> [Reading passage]:
"""
- Installed: 1983
- Term ended: December 2, 2023
- Predecessor: Office established
- Successor: William Jenkins^{[unreliable source?]}^{[better source needed]}
- Other post: Founder of the Congregation of Saint Pius V

Orders
- Ordination: April 14, 1973 by Marcel Lefebvre
- Consecration: October 19, 1993 by Alfredo Méndez-Gonzalez

Personal details
- Born: Clarence James Kelly November 23, 1941 Brooklyn, New York, U.S.
- Died: December 2, 2023 (aged 82)
- Denomination: Catholic

= Clarence Kelly =

American sedevacantist Catholic bishop (1941–2023)

Clarence James Kelly (November 23, 1941 – December 2, 2023) was an American sedevacantist Catholic bishop. He was a co-founder of the Society of Saint Pius V and the founder of the Congregation of Saint Pius V.

Kelly attended the Catholic University of America between 1967 and 1969 where he studied philosophy. He began his theology studies in 1969 at the Seminary of the Immaculate Conception in Huntington, New York.
"""
> [Tasks for this exercise]:
(1) Reproduce the stretch of the Clarence Kelly biography from "- Installed: 1983" through "New York, U.S.".
(2) Name every person other than Clarence Kelly who is mentioned in the Clarence Kelly biography.
(3) Extend the Clarence Kelly biography beyond its final sentence.

> [Dataset extract]:
"""
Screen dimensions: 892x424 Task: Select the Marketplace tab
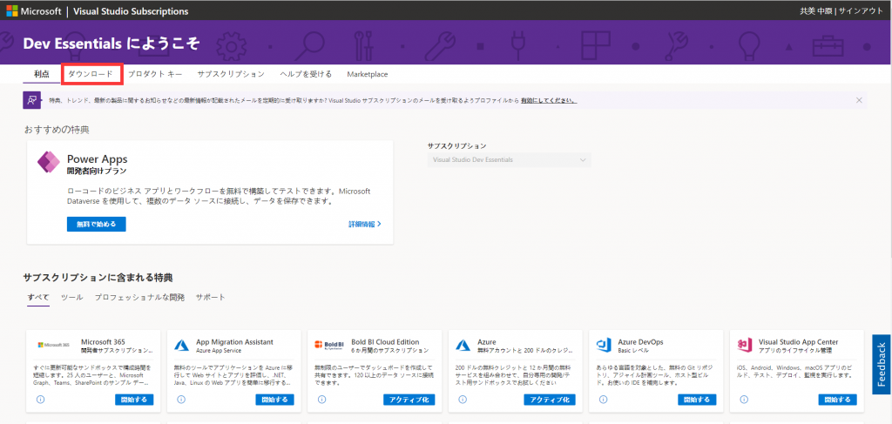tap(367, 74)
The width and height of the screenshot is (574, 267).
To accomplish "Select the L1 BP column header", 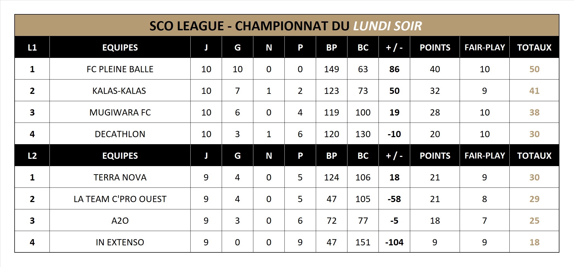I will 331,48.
"""
"""
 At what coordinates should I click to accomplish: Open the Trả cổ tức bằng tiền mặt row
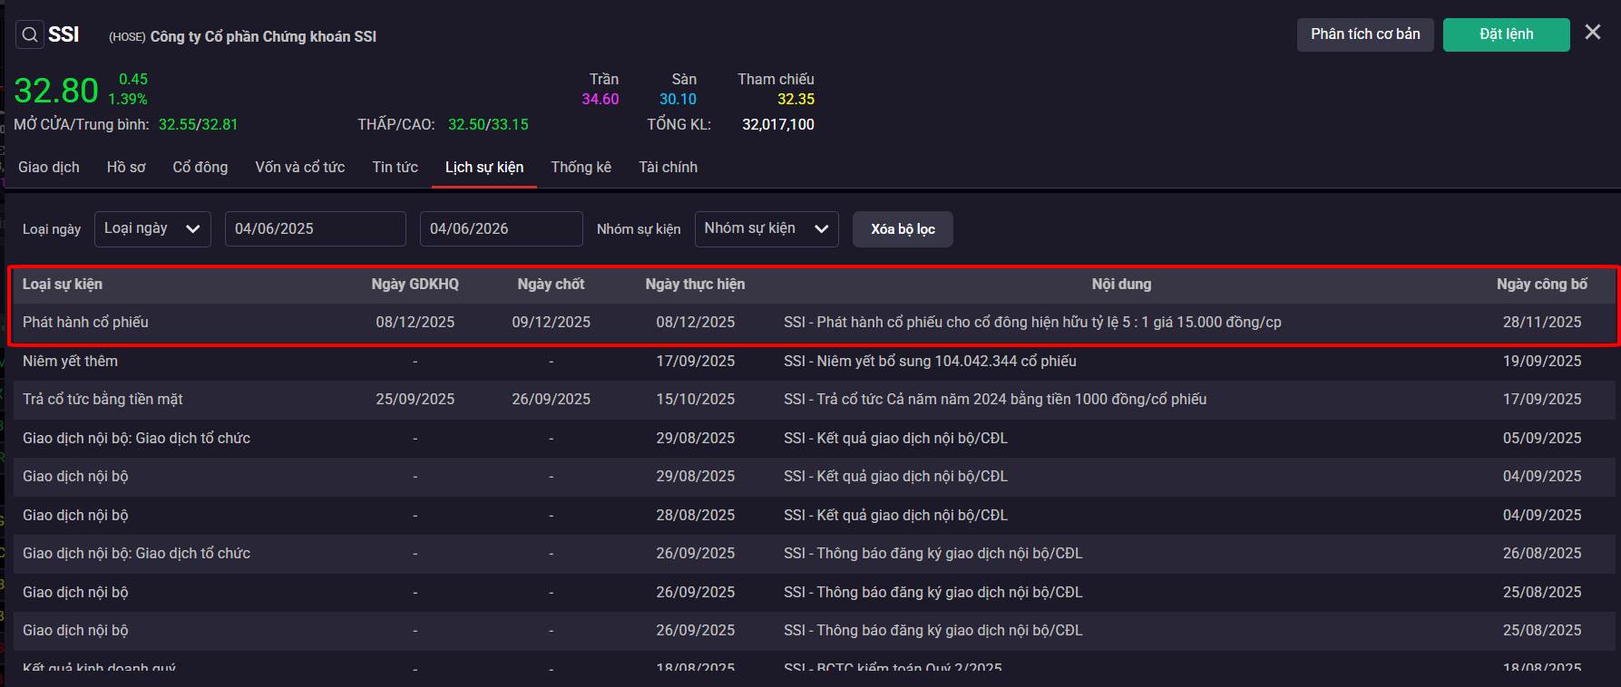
"""
> [Answer set]:
(1)
- Installed: 1983
- Term ended: December 2, 2023
- Predecessor: Office established
- Successor: William Jenkins^{[unreliable source?]}^{[better source needed]}
- Other post: Founder of the Congregation of Saint Pius V

Orders
- Ordination: April 14, 1973 by Marcel Lefebvre
- Consecration: October 19, 1993 by Alfredo Méndez-Gonzalez

Personal details
- Born: Clarence James Kelly November 23, 1941 Brooklyn, New York, U.S.

(2) William Jenkins, Marcel Lefebvre, Alfredo Méndez-Gonzalez

(3)
==Priesthood==
===Society of Saint Pius X (SSPX)===
In 1971, Clarence Kelly joined the Society of Saint Pius X (SSPX) Seminary at Écône, Switzerland. On April 24, 1973, in Écône, Kelly was ordained a priest for the Society by Archbishop Marcel Lefebvre.
After his ordination, he returned to the United States and undertook some speaking engagements for the John Birch Society. He eventually became the superior of the SSPX's North-East district of the United States.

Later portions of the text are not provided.